** Provided material **
- - - - - - -
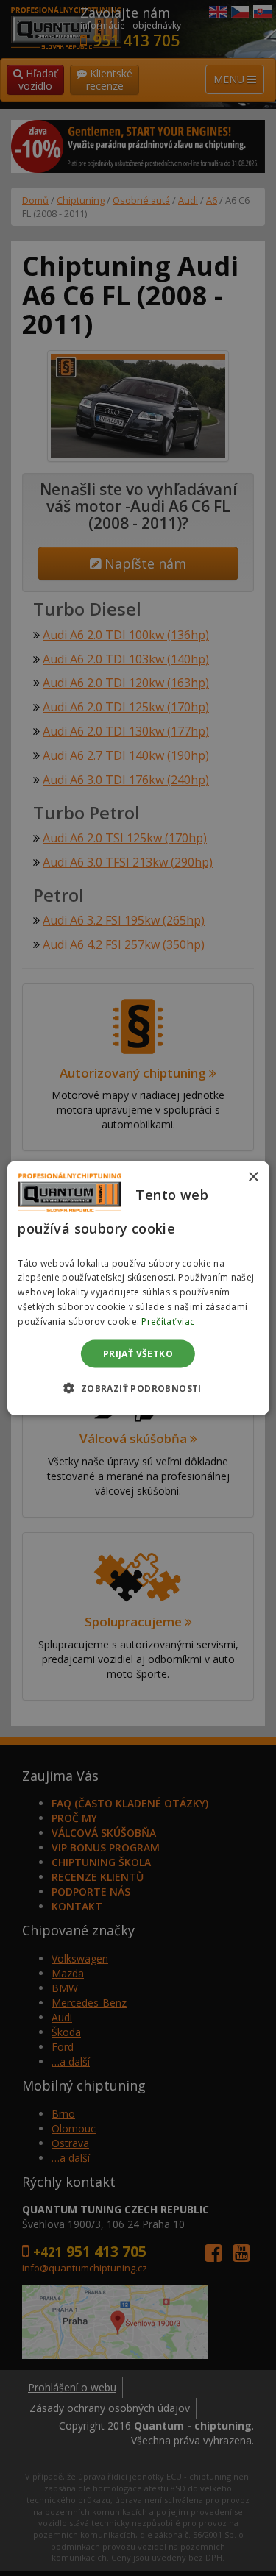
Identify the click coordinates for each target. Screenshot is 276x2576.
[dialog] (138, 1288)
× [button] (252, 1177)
- - - - - - -
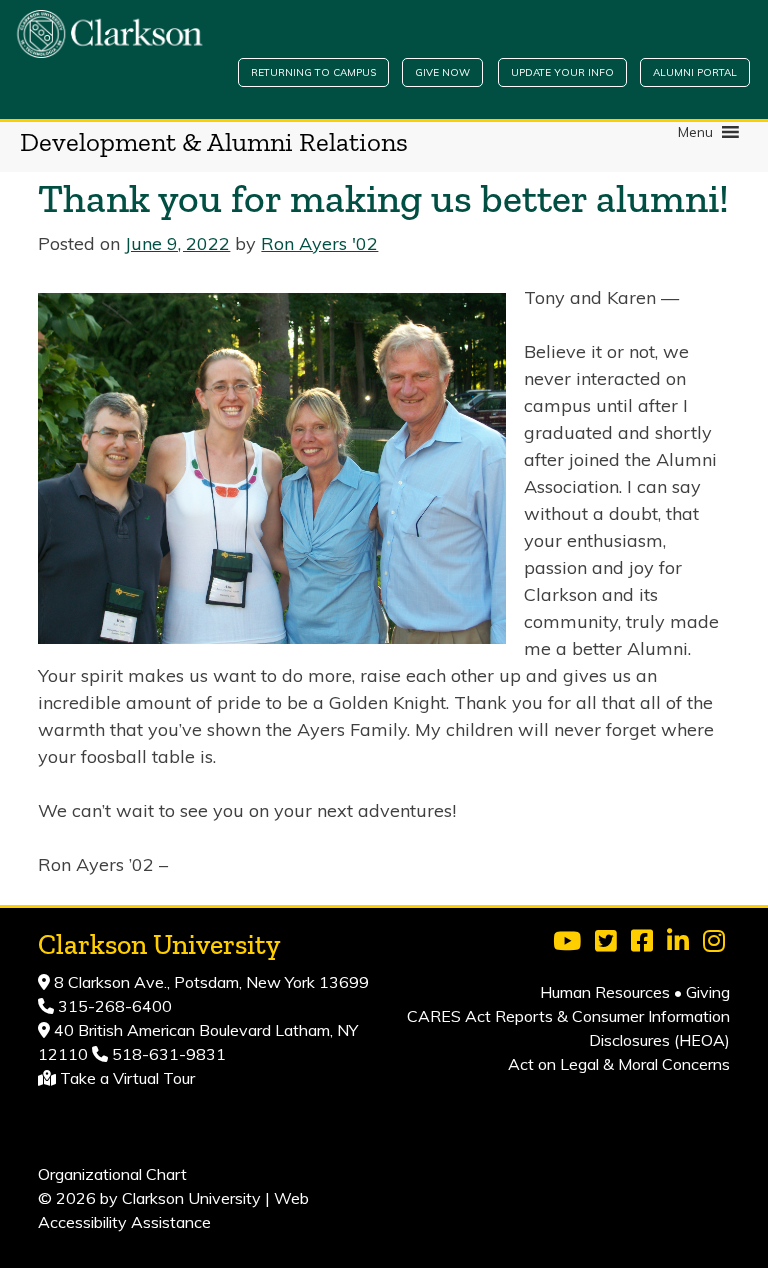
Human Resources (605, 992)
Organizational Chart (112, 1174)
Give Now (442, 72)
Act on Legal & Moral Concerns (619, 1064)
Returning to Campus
- - - - - - -
** Brief **
Out of the data above, set down the lines from the one with "Give Now (442, 72)" to the one with "Returning to Campus", both included, exactly as written and with no additions.

** Response below **
Give Now (442, 72)
Act on Legal & Moral Concerns (619, 1064)
Returning to Campus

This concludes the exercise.